Лирическое отступление
Память уводит меня назад. Юридический институт, Осип Максимович Брик, Лиля Брик, Катанян, Вертинский, Револь Бунин.
Летом 1940 года я подал документы на редакционный факультет Института повышения квалификации редакционно-издательских работников и одновременно сдал экзамены и был принят в Московский юридический институт.
И вот десять дней подряд я утром бежал в юридический институт, а оттуда мчался в полиграфический, и душа моя разрывалась на части, потому что в юридическом я познакомился с девочкой. После первого экзамена она просила меня посмотреть, как сидит на ней новое платье, я стеснялся, а она затащила меня в примерочную ателье, в кабинку, где переодевалась, расстегнула лифчик, просила меня застегнуть его.

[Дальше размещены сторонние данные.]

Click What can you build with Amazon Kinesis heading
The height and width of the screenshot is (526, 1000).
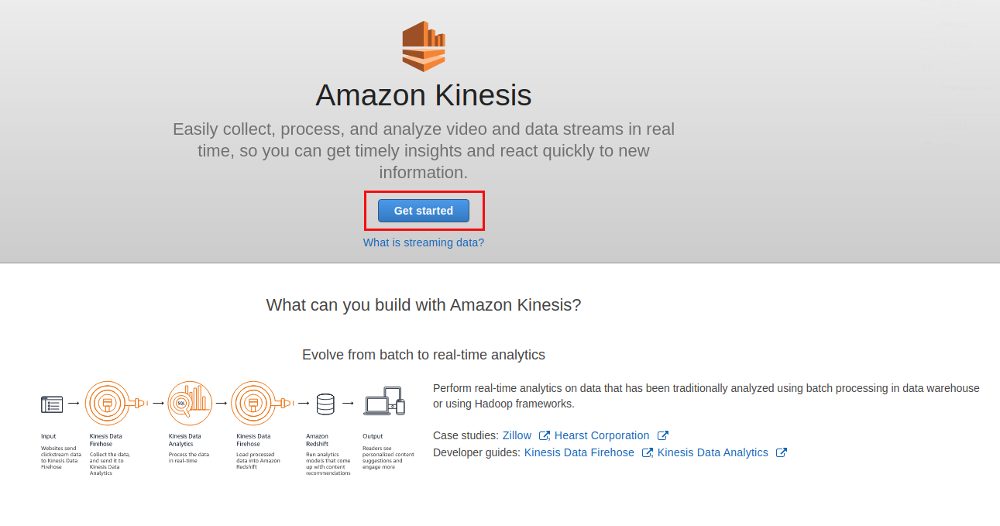[x=423, y=305]
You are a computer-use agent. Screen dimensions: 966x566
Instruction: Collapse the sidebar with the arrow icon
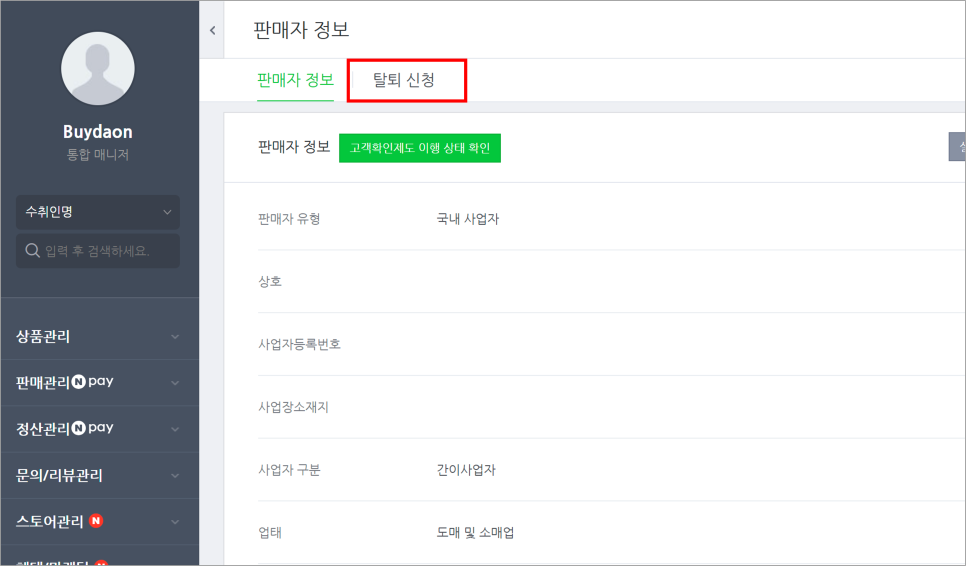pyautogui.click(x=212, y=31)
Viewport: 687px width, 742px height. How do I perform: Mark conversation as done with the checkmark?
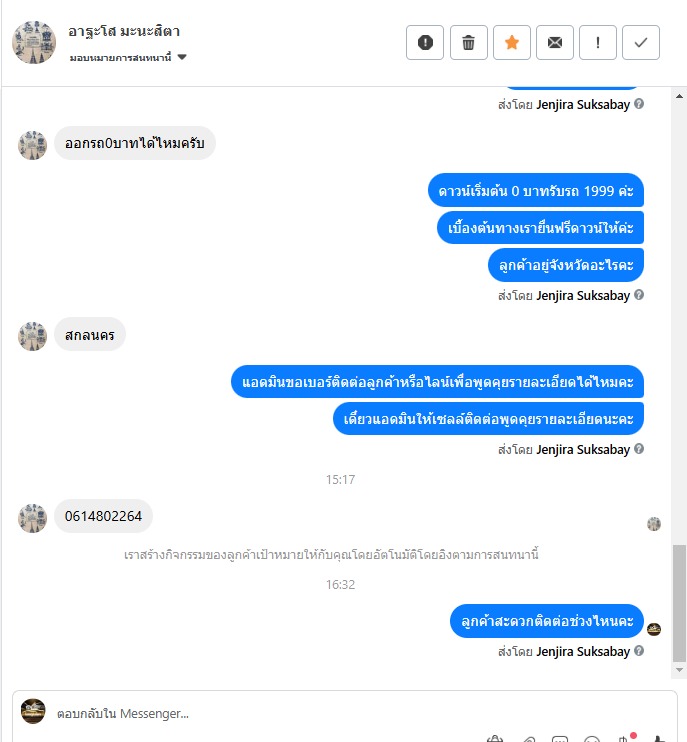tap(641, 43)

Я расстегивал и застегивал пуговицы на ее новом платье, потом она пригласила меня к себе домой, но там кто-то был, с кем-то она меня знакомила. Мне очень хотелось учиться на редакционном факультете, но я никак не мог с ней расстаться, а на десятый день на стене раздевалки юридического института я увидел объявление о записи в литературный кружок, руководителем которого был Осип Максимович Брик.
Брики
На первом занятии прочитал свои летние стихи студент четвертого курса Борис Слуцкий, потом читали свои стихи Борис Цын, Игорь Лашков, потом очередь дошла до меня. Волнуясь и почти шепотом, я прочитал три своих последних заумных стихотворения. Вот фрагменты одного из них:
…Были – были.
Видите ли, вылетели,
Лишь спросили:
– Водители вы ли те ли?..
В общем – белиберда.
Но Осип Максимович оживился, что-то ему там понравилось, пригласил меня в гости.
И вот я вечером у Бриков в их квартире в Старопесковском переулке. Там Борис Слуцкий, Семен Кирсанов, незнакомые мне молодые поэты.

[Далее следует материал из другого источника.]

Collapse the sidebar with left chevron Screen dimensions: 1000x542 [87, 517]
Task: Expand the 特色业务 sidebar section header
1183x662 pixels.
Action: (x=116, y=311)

Осип Максимович представляет меня Лиле Юрьевне и Катаняну, и я по его просьбе снова, волнуясь, читаю свои «Были – были…». Какие-то слова говорил Осип Максимович, какие-то междометия – Лиля Юрьевна. Потом долго и восторженно все говорили о Володе. Я думал, что это о ком-то из присутствующих, но речь шла о Володе Маяковском.
На бюро или буфете стояла белая гипсовая голова Володи. Кто-то объяснил мне, что это Лиля его вылепила. Я любил гениального поэта, но смущала меня какая-то ритуальность в виде придыханий и закатывания глаз. Люди, окружавшие меня, были причастны к нему, я гордился тем, что оказался среди них, и в то же время чувствовал себя лишним.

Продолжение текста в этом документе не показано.